Odette England – Dairy Character

Review by Micah McCoy •

While Odette England’s Dairy Character may first seem a pointed feminist critique of dairy farm culture, a deeper investigation of the text reveals the nuance necessary to adequately address the author’s complex relationship with her past. Odette was raised a farmer’s daughter on her parents’ Australian dairy farm. Her upbringing came with expectations that she would learn to cook and sew and prepare herself for a life as a farmer’s wife. Sometimes what is expected never occurs, and in this case England eschewed expectation, pursuing a life of independence as photographer, author, and educator. Eventually her parents lost the farm, but England, her daughter, and her parents revisited the land. These visits, in part, became the inspiration for this book. 

Dairy Character brings together an eclectic grouping of archival photographs, new photographs made by England, and excerpts from a vintage cow manual. Placed in the center of the book are “short stories” by England, printed on a thinner, pink-hued paper. They consist mostly of recollections from the author’s childhood. The writing is beautiful and quite necessary in building the context to read the photographs that surround the text. The short vignettes, for the most part, address the mundane moments that encapsulate bits of life that add up to the whole of human experience. 

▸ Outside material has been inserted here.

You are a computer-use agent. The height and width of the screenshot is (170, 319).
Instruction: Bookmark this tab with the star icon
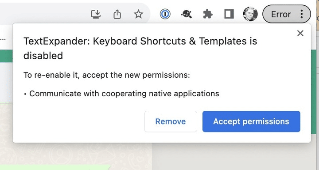[139, 14]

The photos alone elucidate a harsh vision of farm life: cows are commodities that can be ogled and objectified, as seen in the crude excerpts from the cow manual. A not always subtle equivalency is constructed in reference to the photographs England includes of a young girl, her daughter, captured in stark black and white, emphasizing the child’s wonder at the farm, but also reminding us of the politics surrounding the female body. The parity ascribed to the two sets of photos could become heavy handed if England had less skillfully woven the sequence of images in with found family photographs that complicate the narrative and describe life on the farm with more gradations. 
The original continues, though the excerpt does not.